The problem:
Your answer should be the lines from the one with "The height and" to the end of the data below, both included, exact and free of pictures.

Extracted records:
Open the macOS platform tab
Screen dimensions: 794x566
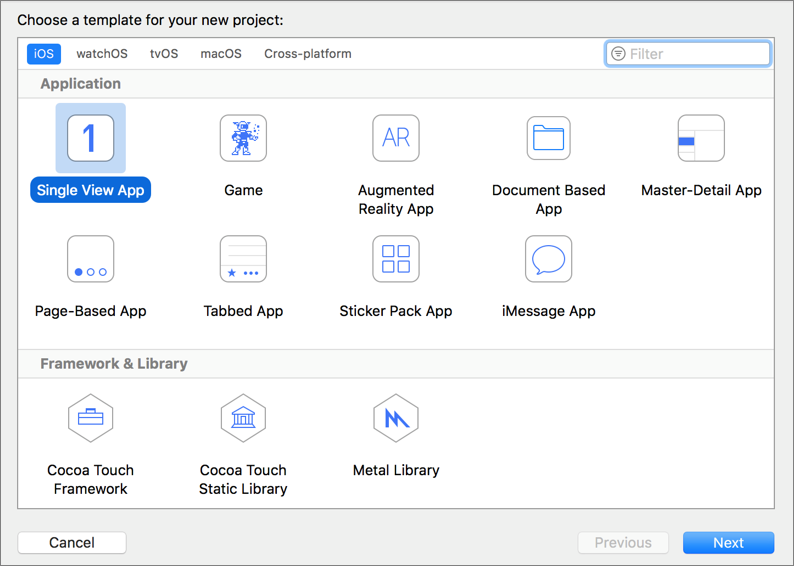click(221, 54)
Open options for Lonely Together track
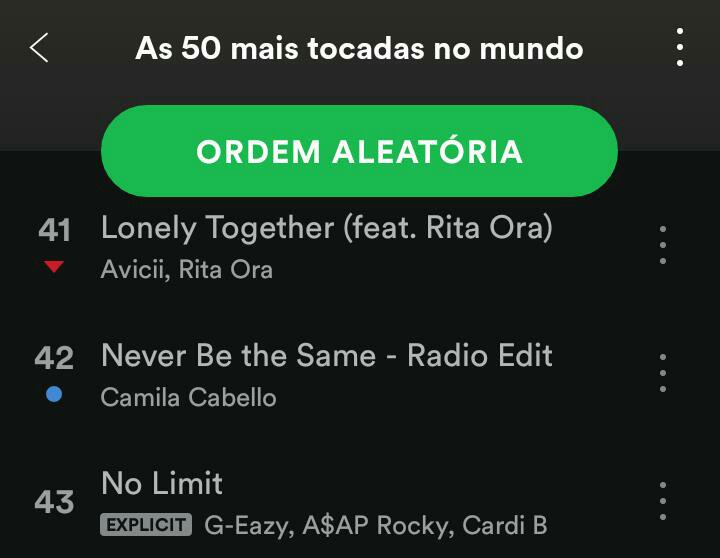This screenshot has width=720, height=558. pos(663,245)
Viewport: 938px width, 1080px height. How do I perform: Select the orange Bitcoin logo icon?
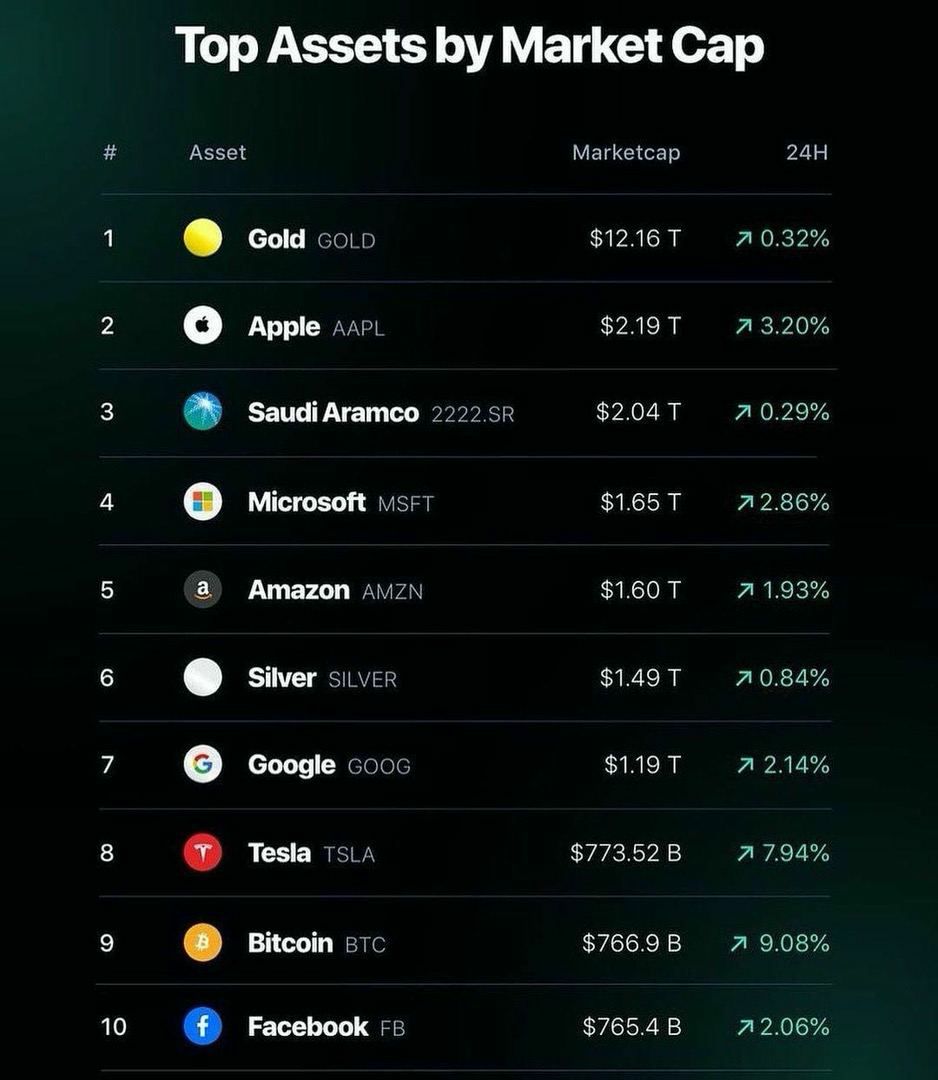202,942
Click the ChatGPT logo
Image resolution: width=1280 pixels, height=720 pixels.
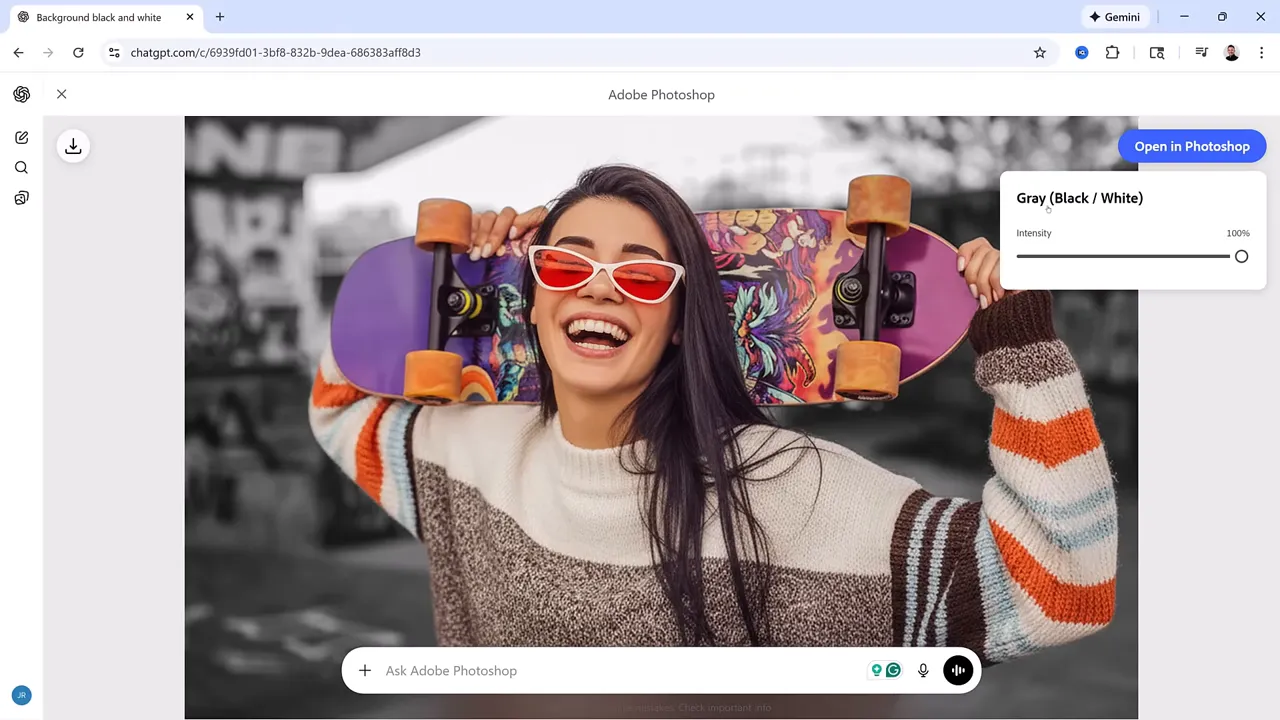pyautogui.click(x=22, y=94)
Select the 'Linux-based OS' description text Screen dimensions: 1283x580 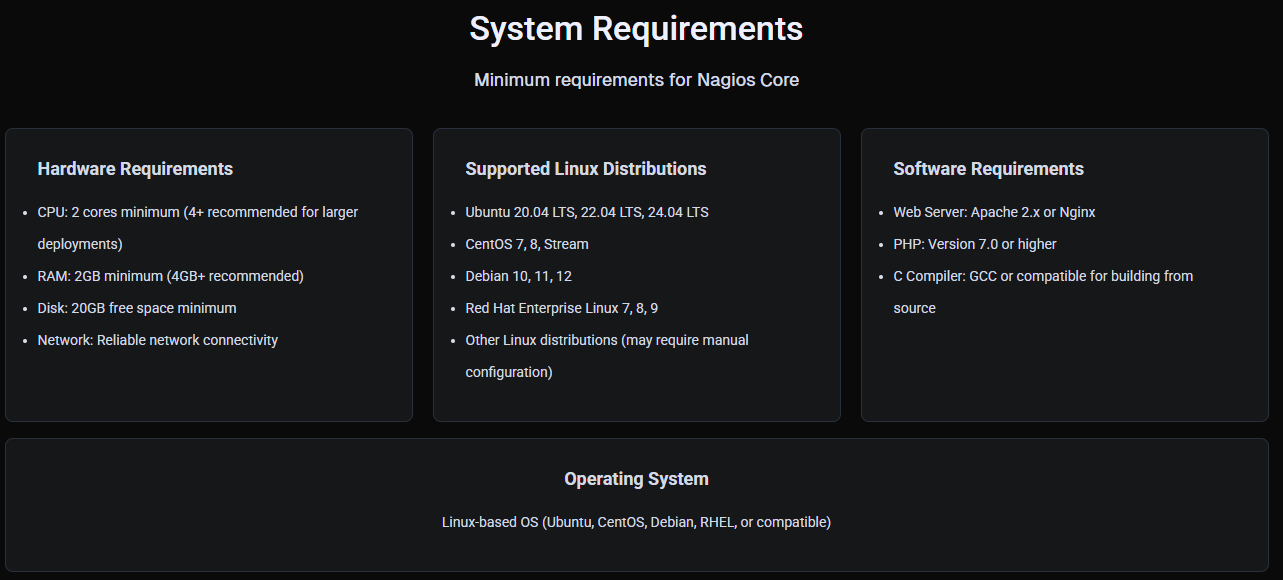(636, 522)
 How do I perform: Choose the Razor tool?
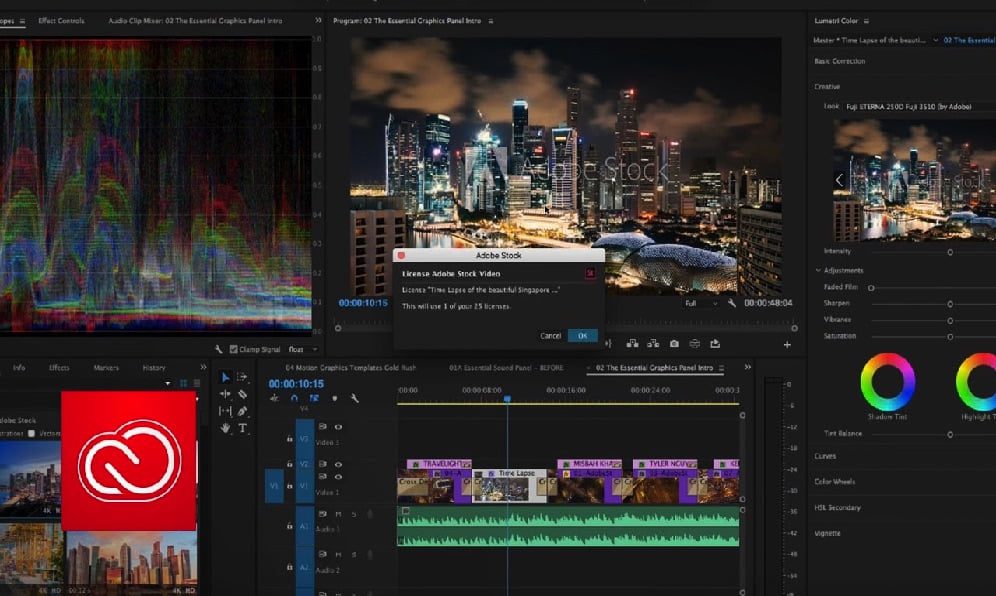(x=243, y=394)
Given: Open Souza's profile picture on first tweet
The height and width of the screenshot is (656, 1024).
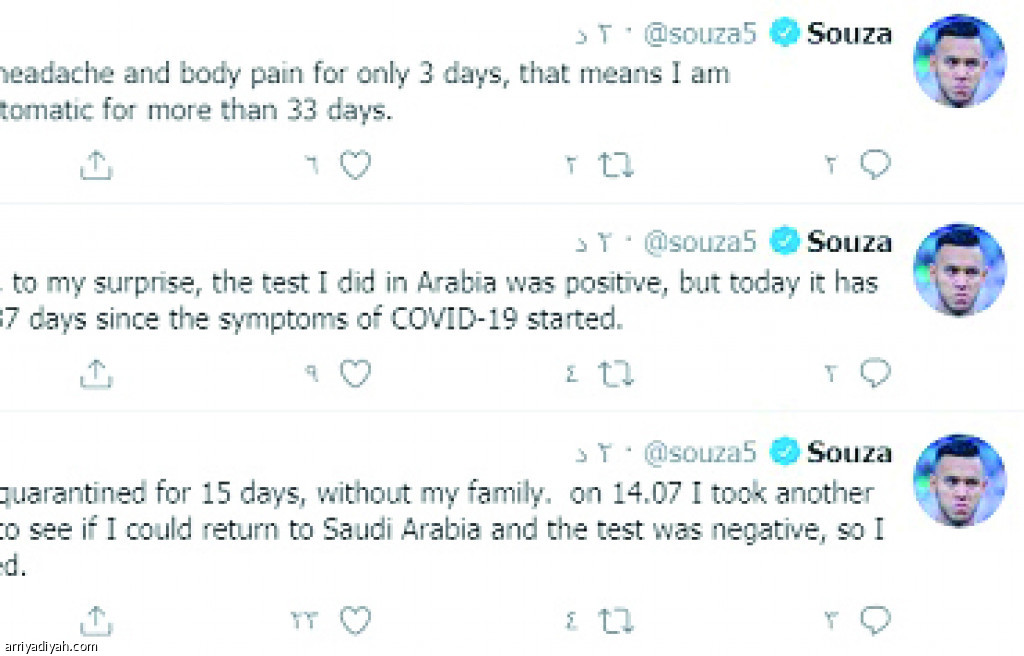Looking at the screenshot, I should coord(959,61).
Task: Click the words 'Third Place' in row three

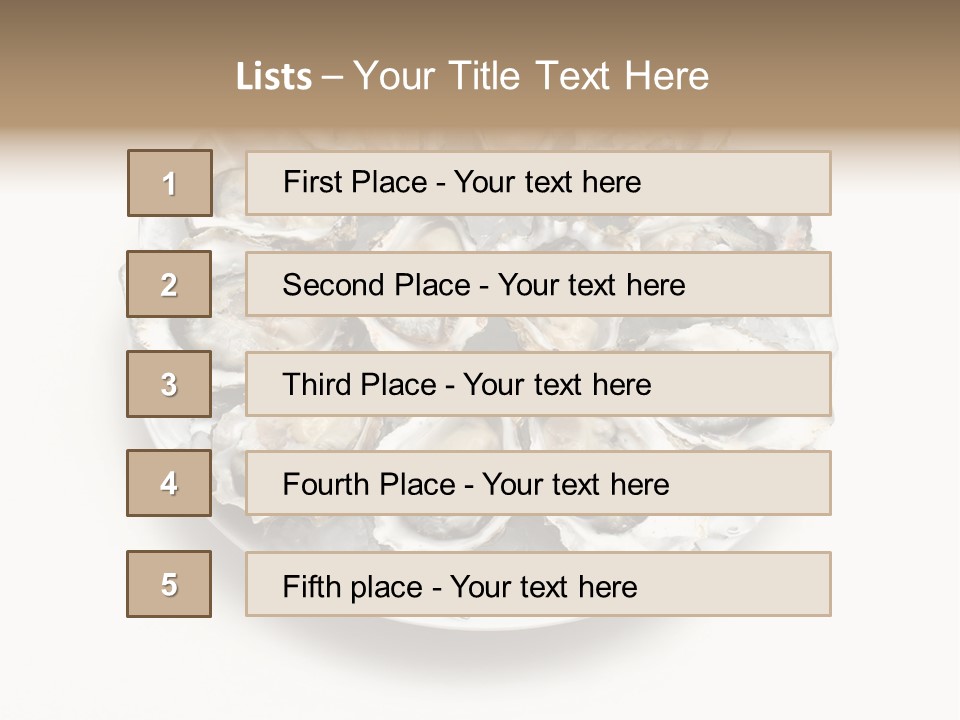Action: [x=359, y=384]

Result for this task:
The height and width of the screenshot is (656, 1024).
Looking at the screenshot, I should coord(959,61).
Task: Click the words 'Third Place' in row three

Action: [x=359, y=384]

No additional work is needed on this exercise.